Reading passage>
▶

Chowdhury was a seven-term Member of Parliament, generally representing Rangunia and/or Boalkhali Upazilas, starting with constituency Chittagong-7 in 1979. He was elected for Chittagong-6 in 1986 and 1991. He was elected for Chittagong-7 again in 1996, and re-elected in 2001. He ran a failed campaign to be elected secretary general of the Organisation of Islamic Conference. Opposition member of parliament, Shuranjit Sengupta, demanded the resignation of M Morshed Khan over the failed bid and in response Chowdhury said, "He should at first be circumcised before commenting on an Islamic organisation like the OIC. If he does that I will support his demand for the foreign minister's resignation,". Chowdhury's final term, to which he was elected in 2008, was for Chittagong-2.

==War crimes trial==
Hummam Quader Chowdhury, son of BNP leader Salauddin Quader Chowdhury, who was executed for 1971 war crimes, has expressed hope that he can prove his father's "innocence" and expose what he calls a "judicial killing".
The family of executed BNP leader Salauddin Quader Chowdhury will send a legal notice to the Ministry of Foreign Affairs on Sunday, seeking evidence to support their claim that he was subjected to a ‘judicial killing’ by the International Crimes Tribunal (ICT).

Chowdhury was arrested 2011 from his "safe house" in Dhanmondi and questioned by the special branch of police, where he was reportedly tortured. The trial for his involvement in the 1971 Bangladesh genocide were due to begin in August 2011.

===War crime charges===
Among the charges submitted against Chowdhury in the International Crimes Tribunal were:
1. Abduction of 7 Hindus and killing 6 of them on 4–5 April 1971 in Matilal House.

◀

Work to be completed>
Reproduce the text on Chowdhury between "The family of" and "Crimes Tribunal (ICT).", inclusive. Work from the text on Chowdhury alone.

Entries shown>
▶

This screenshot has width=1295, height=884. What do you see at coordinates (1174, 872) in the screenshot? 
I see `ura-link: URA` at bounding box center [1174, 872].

◀
▶

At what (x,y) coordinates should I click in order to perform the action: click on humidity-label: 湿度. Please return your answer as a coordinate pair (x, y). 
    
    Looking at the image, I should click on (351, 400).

◀

Response for this exercise>
The family of executed BNP leader Salauddin Quader Chowdhury will send a legal notice to the Ministry of Foreign Affairs on Sunday, seeking evidence to support their claim that he was subjected to a ‘judicial killing’ by the International Crimes Tribunal (ICT).